FreePBX Distro
FreePBX 13.0.54
EndPoint Manager 13.0.20 (commercial license)
Phone: Cisco 7940 (phone works on another older freePBX)
Two network interfaces - one for our lan; one dedicated for the phones
I can ping the phone:
ping -c 3 192.168.160.105
PING 192.168.160.105 (192.168.160.105) 56(84) bytes of data.
64 bytes from 192.168.160.105: icmp_seq=1 ttl=64 time=0.888 ms
...
nmap from the freepbx finds the phone:
Nmap scan report for 192.168.160.105
Host is up (0.0030s latency).
All 1000 scanned ports on 192.168.160.105 are filtered
MAC Address: 00:1F:9E:24:4F:8D (Cisco Systems)
I configured a template for the phone. Brand “cisco”, available phones CP7940.

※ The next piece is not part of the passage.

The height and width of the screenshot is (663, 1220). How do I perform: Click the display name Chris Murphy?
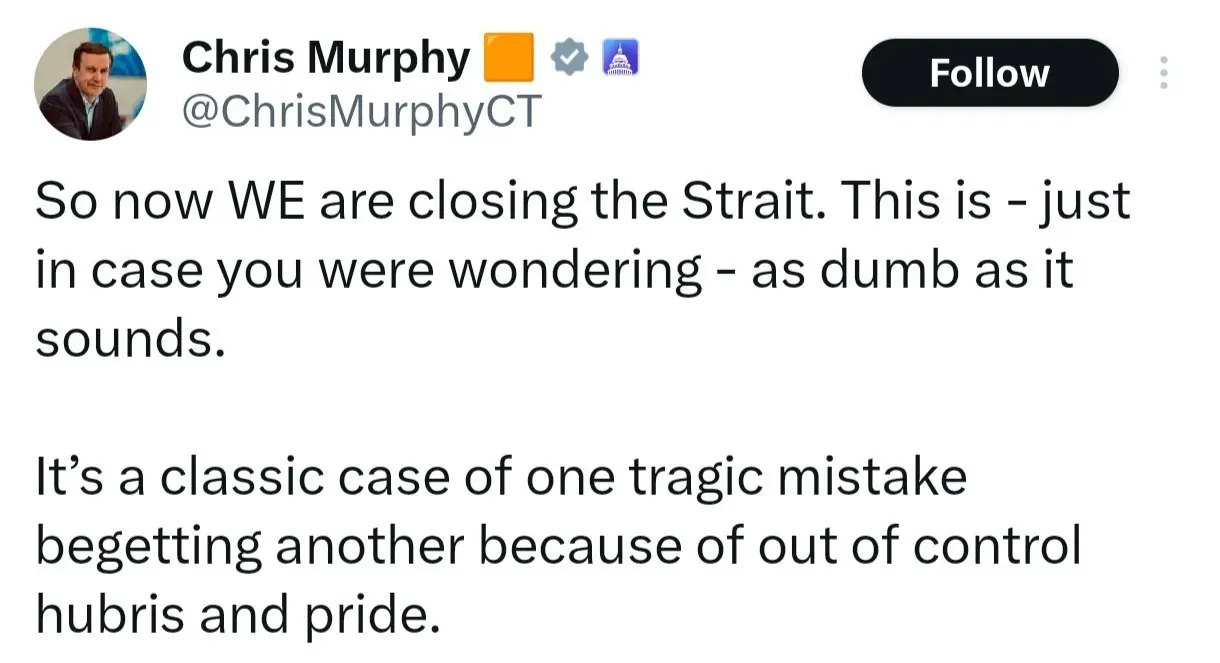point(325,60)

Under “Network Scan”, “Scan this Subnet” set to 192.168.160.0/24 and click “Scan This Subnet”:
No Devices Found
I suspect something with the template but not sure how to debug. Thanks for any help. – Bud
Tried to add the phone manually under extension mapping and that isn’t working either. A file for the phone (spa001f9e244f8d.xml) was created in /tftpboot. I did a packet capture on the phone network side and I can see the phone register with the dhcp server running on the freepbx (dbsmasq) and then request the files it needs from the tftp server. It requests in order:
You kind of answered your own question. The config files for the phone aren’t in the tftpboot directory. It’s been a long time since I used EPM, but isn’t there a step where you tell it to put all of the config files someplace?
That’s possible. When I tried to do a network scan for the phone, it isn’t found either. That said, the phone is a cisco 7940 and I added Cisco as the brand, created a template and added CP7940 as an “Available Phone”. Not sure what else I can do. – Bud
If you’re still wrestling with this, you could always try the ‘chan-sccp-b’ extension. It sits along side Asterisk (like DAHDI). I wrote a guide to installing and configuring it with Asterisk a couple of years ago and I still use it today (in fact, I just installed a new system with 10 SCCP phones a couple of weeks ago).
The nice thing is that all of the features of the phone (even the ones that are nerfed by the SIP load) work in the native mode. It’s an option - it might be a good choice for your environment.
Well I sort of put my migration to the side for a little bit. All my phones are already converted to sip so not sure I want to go back to SCCP… I had the Cisco 7940 phone working OK with the SIP driver. Then I saw that the recommended sip driver is PJSIP. I tried switching to the that but then I found that the PJSIM doesn’t play nice with the Cisco 7940’s (registration problems). Evidently, there are workarounds but so far they haven’t worked for me. Ideally I’d get the phones working with PJSIP but I may need to switch back to SIP. – Bud
Thanks @cynjut! Password length was the issue with registration. Was using a 12 character password. Changed to 8 and now it registers. Now on to my trunks with voip.ms … – Bud
@cynjut Are you willing to share your chan-sccp-b guide? I am just starting the process of migrating Cisco 7942/7946 handsets to Asterisk (FreePBX) from a CUCM and would be very interested in keeping them SCCP to minimize the end users impact.
Please let me know if I can obtain a copy of your guide.
The Chan-SCCP-B driver wiki HERE has the links to everything you need to use and setup Chan-SCCP-B. The 8th or 9th item down the list on the main page is about using the system with FreePBX.